Still, it’s not totally clear why the distinction even needs to exist. By branding itself with a red and blue logo that contains the white silhouette of a game controller, is MLG attempting to shed the outsider status and final layers of social stigma that, depending on who you ask, still may haunt the world of video games? Do organizers feel that the only chance eSports has of breaking into the mainstream hinges on whether the public thinks of video games as a sport?
“I grew up playing sports and going to professional sporting events with my family and friends, and all of those activities left me with incredible memories,” Sundance DiGiovanni, MLG’s CEO and co-founder, wrote in an email. “When we created MLG over 10 years ago, my goal was to present video gaming as sport and help create those ‘I remember when’ experiences. The only difference is this time it’s around a competitive video-game match, rather than a baseball game. … Everything we do is designed to make competitive gaming an entertaining, spectator experience, and by borrowing on the foundation of traditional sports leagues, it enables us to create a new generation of sport.”
AS ORGANIZATIONS LIKEMLG continue to grow, perhaps the distinction between what is and what is not a sport will cease to matter. Although Duarte believes professional gaming exists in the same realm as, say, professional basketball, he doesn’t care too much for the increasingly unimportant debate: “I think anything that you can compete in and people have a passion for and enjoy watching could be considered a sport. But it doesn’t matter what the thing is titled.”
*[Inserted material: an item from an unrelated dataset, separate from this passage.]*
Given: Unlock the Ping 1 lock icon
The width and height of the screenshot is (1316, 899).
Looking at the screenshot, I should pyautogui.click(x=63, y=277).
If anything, it seems the main hurdle that eSports must overcome to achieve mainstream acceptance is the lingering sexism that tarnishes video game culture. Indeed, MLG’s own statistics indicate that 85 percent of its viewers are male—a number that likely appeals to some advertisers, but not all.
“We have always strived to offer something for everyone, and have encouraged women to attend and compete at our events,” DiGiovanni said. “We are seeing more and more competitive female gamers, and I hope that trend continues.”
As with most things, the future of eSports in America is not certain. Will MLG be as big as the NFL and NBA come 2023, or will it go the way of Vince McMahon’s XFL, or wither in obscurity like SlamBall? While the public hasn’t outright rejected the concept of a competitive gaming league, it certainly hasn’t fully embraced it yet, either.
Still, Duarte remains hopeful.
“It’s growing, so you never really know,” he said. “At this point, it can only get bigger.”
Update: The U.S. government is now issuing “athlete visas” to international pro gamers.